311 So. 2d 893 (1975)

STATE of Louisiana
v.
Ronald Louis ROBINSON.

No. 55682.

Supreme Court of Louisiana.

April 24, 1975.

Murphy W. Bell, Director, R. Judge Eames, Trial Atty., Roland T. Huson, App. Counsel, Baton Rouge, for defendant-appellant.

William J. Guste, Jr., Atty. Gen., Barbara Rutledge, Asst. Atty. Gen., Ossie B. Brown, Dist. Atty., Ralph L. Roy, Asst. Dist. Atty., for plaintiff-appellee.

SANDERS, Chief Justice.

The defendant was charged with negligent homicide, LSA-R.S. 14:32, in that on January 11, 1974, he negligently killed Bennie Hayes, Jr. Based upon testimony adduced at the preliminary hearing conducted on March 15, 1974, the trial judge determined that there was probable cause to hold the defendant on the charge.

At his arraignment on May 13, 1974, defendant pleaded not guilty. However, on July 18, 1974, defense counsel informed the trial court that the defendant wished to plead guilty to the offense charged. After interrogation of the defendant to determine the voluntariness of the proffered plea and after the defendant stated that he knew that the maximum penalty for the offense was five years with or without hard labor, the trial judge accepted the plea. Sentence was deferred pending a pre-sentence investigation.

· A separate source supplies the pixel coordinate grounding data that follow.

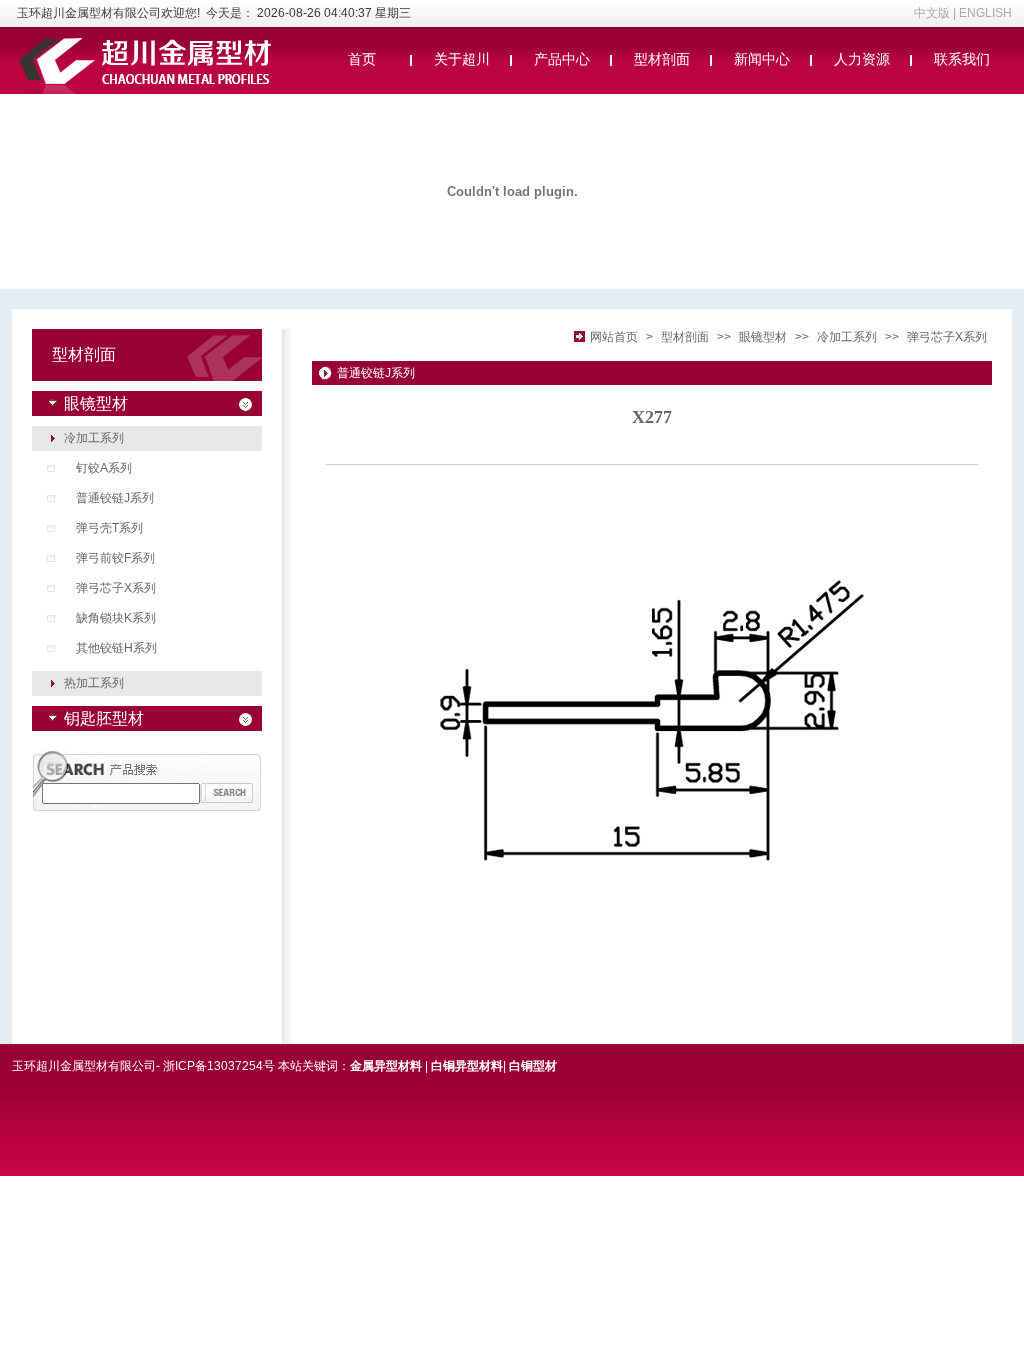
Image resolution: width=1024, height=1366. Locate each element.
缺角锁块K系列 (116, 618)
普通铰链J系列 (115, 498)
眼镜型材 (763, 337)
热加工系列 (94, 683)
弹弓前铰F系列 (115, 558)
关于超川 (462, 59)
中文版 (932, 13)
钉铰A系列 (104, 468)
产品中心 (562, 59)
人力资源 (862, 59)
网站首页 (614, 337)
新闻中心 (762, 59)
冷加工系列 (94, 438)
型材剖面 (662, 59)
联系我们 (962, 59)
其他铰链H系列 (116, 648)
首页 (362, 59)
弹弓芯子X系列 (116, 588)
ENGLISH (985, 13)
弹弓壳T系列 (109, 528)
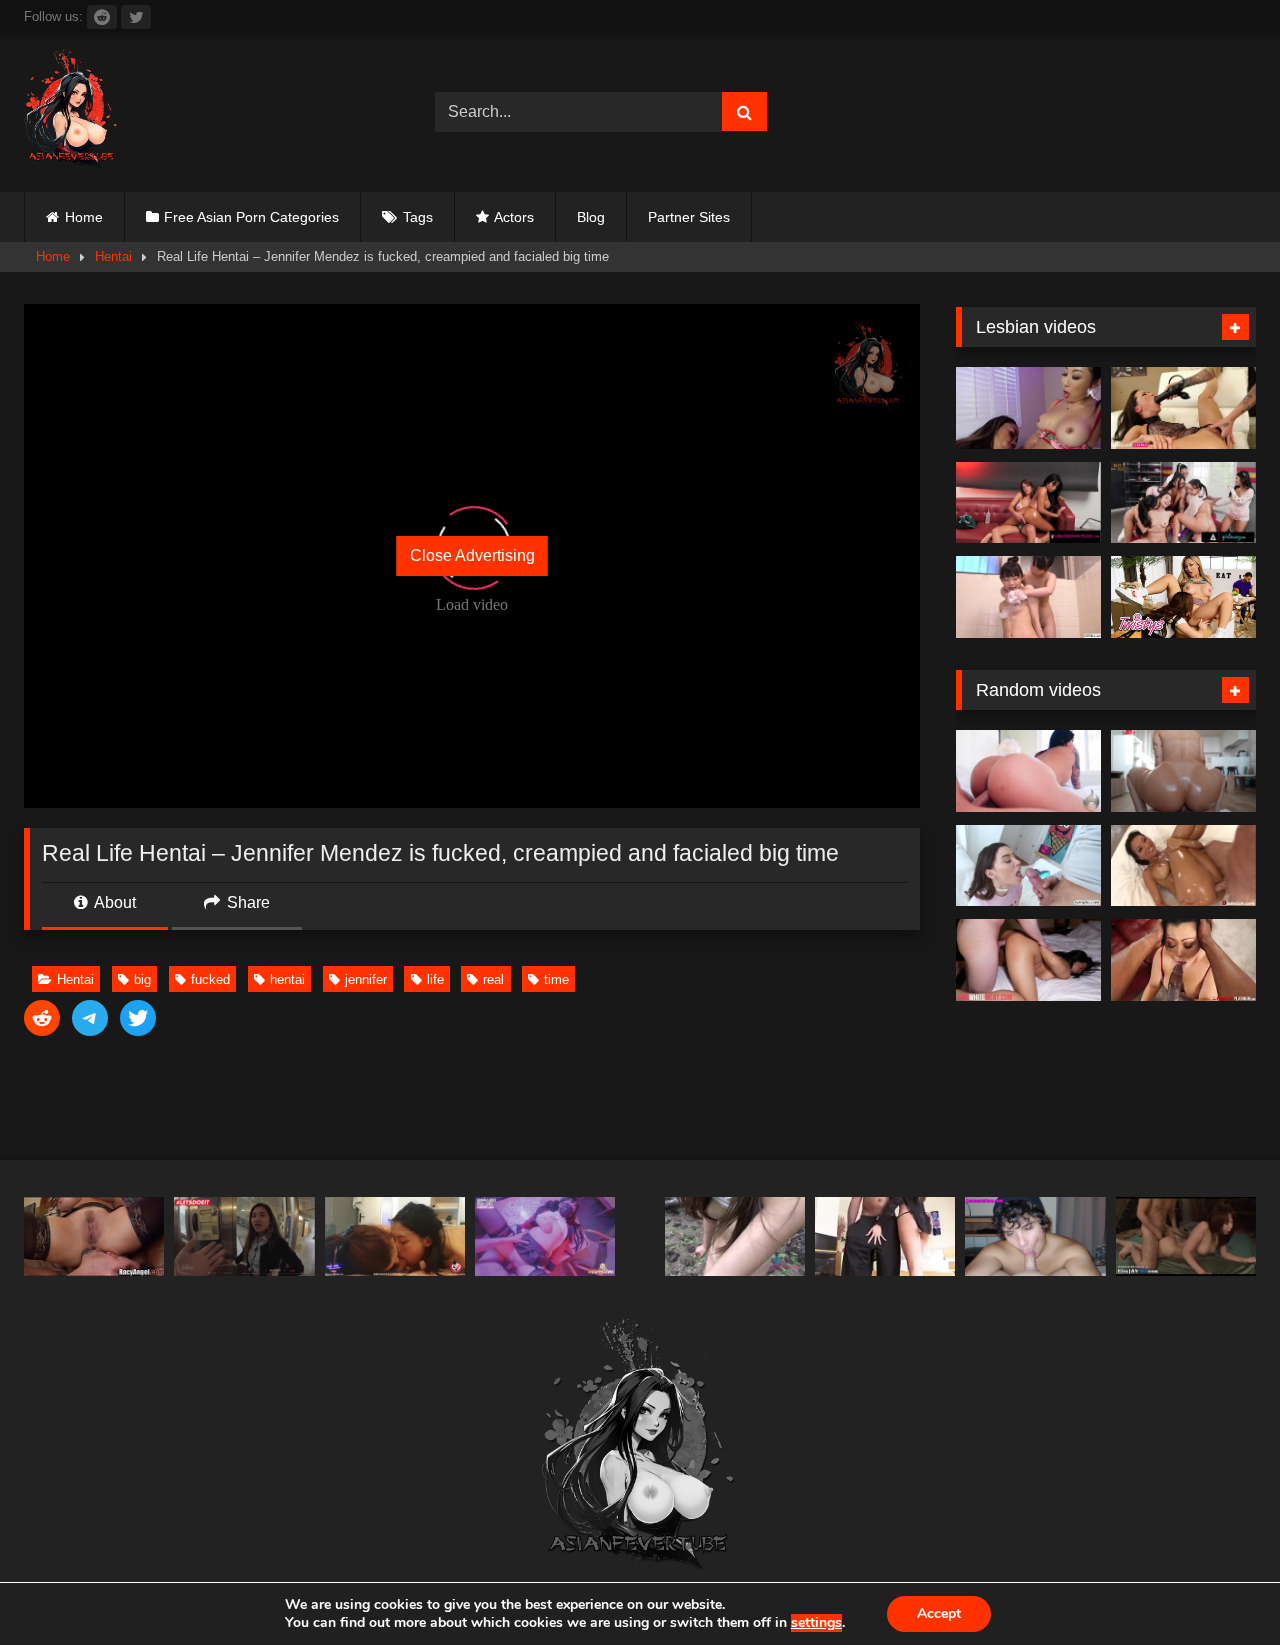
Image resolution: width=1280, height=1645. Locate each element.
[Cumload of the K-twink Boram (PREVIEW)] (1035, 1236)
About (113, 902)
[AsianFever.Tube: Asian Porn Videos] (72, 112)
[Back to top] (1218, 1585)
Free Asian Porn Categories (251, 217)
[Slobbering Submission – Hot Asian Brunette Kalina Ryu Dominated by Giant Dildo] (1183, 408)
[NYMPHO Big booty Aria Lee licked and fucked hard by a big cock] (1028, 866)
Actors (514, 217)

*894 Prior to sentence, defense counsel moved to withdraw the previously accepted guilty plea. A hearing was held on October 1, 1974, and the motion was denied. The trial judge sentenced the defendant to serve five years in the East Baton Rouge Parish Prison, with the recommendation that he be placed on the Work Release Program.

It is the denial of the defense motion to withdraw the guilty plea that forms the basis of this appeal. The motion had been filed after defense counsel learned that the sentence to be imposed was greater than that anticipated and that it would not be suspended.

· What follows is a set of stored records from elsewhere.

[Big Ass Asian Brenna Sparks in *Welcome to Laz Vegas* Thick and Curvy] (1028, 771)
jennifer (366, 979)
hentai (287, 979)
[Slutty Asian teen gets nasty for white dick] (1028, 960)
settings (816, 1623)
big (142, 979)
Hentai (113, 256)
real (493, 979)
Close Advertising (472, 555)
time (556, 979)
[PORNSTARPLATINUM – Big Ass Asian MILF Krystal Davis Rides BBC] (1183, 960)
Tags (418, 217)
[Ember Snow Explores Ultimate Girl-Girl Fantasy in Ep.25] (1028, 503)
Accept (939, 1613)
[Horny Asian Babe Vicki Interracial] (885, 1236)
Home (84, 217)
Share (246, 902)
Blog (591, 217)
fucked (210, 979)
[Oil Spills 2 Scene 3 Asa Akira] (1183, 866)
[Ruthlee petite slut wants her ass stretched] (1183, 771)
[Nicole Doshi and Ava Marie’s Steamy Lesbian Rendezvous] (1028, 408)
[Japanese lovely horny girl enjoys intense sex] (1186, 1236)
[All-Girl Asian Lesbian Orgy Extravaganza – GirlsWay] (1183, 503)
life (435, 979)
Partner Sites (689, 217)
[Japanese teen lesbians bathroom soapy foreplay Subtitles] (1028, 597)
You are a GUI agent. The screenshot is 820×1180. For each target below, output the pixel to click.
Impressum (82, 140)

Defense counsel now argues that the trial court erred in denying the motion, because the defendant would not have pleaded guilty had he known he would receive a five-year sentence.

The defense argument is without merit. At the hearing on the motion to withdraw the guilty plea, the trial judge stated that his decision to incarcerate the defendant was based upon the testimony at the preliminary hearing.

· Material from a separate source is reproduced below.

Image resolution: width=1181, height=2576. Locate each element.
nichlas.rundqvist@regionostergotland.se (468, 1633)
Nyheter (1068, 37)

The dissatisfaction of the defendant with the sentence he receives is an insufficient basis for the withdrawal of a guilty plea. A defendant in a criminal prosecution cannot test the sentence and then, if dissatisfied with it, elect to go to trial. State v. Johnson, 260 La. 902, 257 So. 2d 654 (1972).

It has long been the rule that the withdrawal of a guilty plea rests within the sound discretion of the trial judge. LSA-C.Cr.P. Art. 559; State v. Ballard, La., 282 So. 2d 448 (1973); State v. Dunham, 149 La. 1013, 90 So. 387 (1922).

The defendant was fully informed here of the consequences of his plea. Under the circumstances, we find no abuse of discretion on the part of the trial judge.

For the reasons assigned, the conviction and sentence are affirmed.